終章・その5(最終話)

 イシャナは王城が完成したと同時に新たな国を建国した。

 その国名は、自身がツーネから授かった槍の名「ルーファス」とした。

 ルーファス王国は槍騎士団を主力部隊とした国として、後世まで続く事になる。

 それと建国から数年後、イシャナはやっと妃を娶った。

 その女性は、親友の妹であった。


 その後ルーファス王国は長きに渡って平和であったが、ある時、北部を治めていた大公が反乱を起こした際に南北に分かれ、百年以上もの間争い続けた。

 実はそれは邪教集団の陰謀でもあったが、時の王子がそれを収め、再び統一された王国の王となった。

 そしてルーファス王国は、元通り以上の大国家として栄えていった。


 イシャナの弟ディアルはルーファス王国の宰相兼大公爵として、国の発展に力を尽くした。

 ただ兄王の陰に徹しすぎたせいか、後世では最終決戦時に死亡したと伝わっていた。

 それが訂正されたのは彼の没後、約三千年経ってからであった。

 


 イーセは中央部にやはり自身の剣の名を冠した「ティルフィング王国」を建国した。

 彼もまた国の発展に力を尽くすと同時に、またいつ何かが起こっても神剣士と共にあり、その剣となり盾とならんと生涯剣の修業を怠らず、また後進の指導にも力を注いだ。


 その際に見どころのある一人の少年がいたそうで、イーセは少年に自身の奥義を全て授けたと伝わる。

 だが、彼がその後どうなったのかは記録に残っていない。

 一説には少年は異世界から来た者で、元の世界へ帰っていったとか。

 

 それとイーセの妻の名は何故か後世に伝わっておらず、どんな女性だったかも分からなかった。

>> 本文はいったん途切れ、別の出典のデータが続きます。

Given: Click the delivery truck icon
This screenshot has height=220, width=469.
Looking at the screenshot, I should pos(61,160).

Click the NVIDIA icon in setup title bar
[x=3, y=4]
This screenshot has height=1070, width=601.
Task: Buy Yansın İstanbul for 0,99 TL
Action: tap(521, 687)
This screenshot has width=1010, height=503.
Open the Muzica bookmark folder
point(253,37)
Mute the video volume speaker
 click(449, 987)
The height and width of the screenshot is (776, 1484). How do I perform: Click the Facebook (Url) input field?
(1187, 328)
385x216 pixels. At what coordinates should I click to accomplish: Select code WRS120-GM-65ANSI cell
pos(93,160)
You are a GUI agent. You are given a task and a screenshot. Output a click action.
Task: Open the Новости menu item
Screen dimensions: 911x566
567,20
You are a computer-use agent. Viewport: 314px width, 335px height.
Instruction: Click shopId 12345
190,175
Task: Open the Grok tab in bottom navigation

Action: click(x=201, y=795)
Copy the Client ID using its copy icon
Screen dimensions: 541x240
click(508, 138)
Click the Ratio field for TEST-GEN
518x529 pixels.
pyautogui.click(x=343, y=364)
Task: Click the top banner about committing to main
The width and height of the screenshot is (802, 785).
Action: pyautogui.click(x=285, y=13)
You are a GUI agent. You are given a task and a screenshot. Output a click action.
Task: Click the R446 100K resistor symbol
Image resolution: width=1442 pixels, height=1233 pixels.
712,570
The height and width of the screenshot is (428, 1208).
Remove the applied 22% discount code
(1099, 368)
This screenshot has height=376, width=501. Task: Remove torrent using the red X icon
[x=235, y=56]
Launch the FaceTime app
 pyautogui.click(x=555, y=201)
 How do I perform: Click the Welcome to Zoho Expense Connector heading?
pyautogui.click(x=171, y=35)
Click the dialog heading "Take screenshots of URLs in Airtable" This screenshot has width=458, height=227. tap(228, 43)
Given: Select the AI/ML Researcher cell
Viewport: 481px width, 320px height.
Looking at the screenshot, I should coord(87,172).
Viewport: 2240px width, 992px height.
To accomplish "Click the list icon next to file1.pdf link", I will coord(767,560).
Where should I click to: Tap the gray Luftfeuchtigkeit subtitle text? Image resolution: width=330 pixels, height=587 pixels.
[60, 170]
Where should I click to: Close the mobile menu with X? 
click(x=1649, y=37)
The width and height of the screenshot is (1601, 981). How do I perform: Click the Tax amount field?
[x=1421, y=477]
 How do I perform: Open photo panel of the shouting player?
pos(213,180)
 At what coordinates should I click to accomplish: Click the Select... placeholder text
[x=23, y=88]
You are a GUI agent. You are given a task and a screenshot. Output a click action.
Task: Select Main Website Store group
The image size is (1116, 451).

 後世の研究者達は、王妃にあまりにも不都合な事があったので記録から抹消されたのではとか、色々好き勝手に述べていた。

 だが、ひょんな事から王妃の名と人物像が知られると、国内だけでなく世界中が仰天した。

 それを天から見ていたイーセは、おそらく高笑いしていたのではないだろうか。


 イズナは兄イーセを助け、陰に徹した。

 やがて、兄の親友の元へと嫁いだ。

 そこでは夫となった男性を助け、やはり陰に徹した。

 そのせいで彼女の功績は殆ど後世に伝わっていなかったが、やはりひょんな事から彼女の功績が知られ、更に後世へと伝わっていった。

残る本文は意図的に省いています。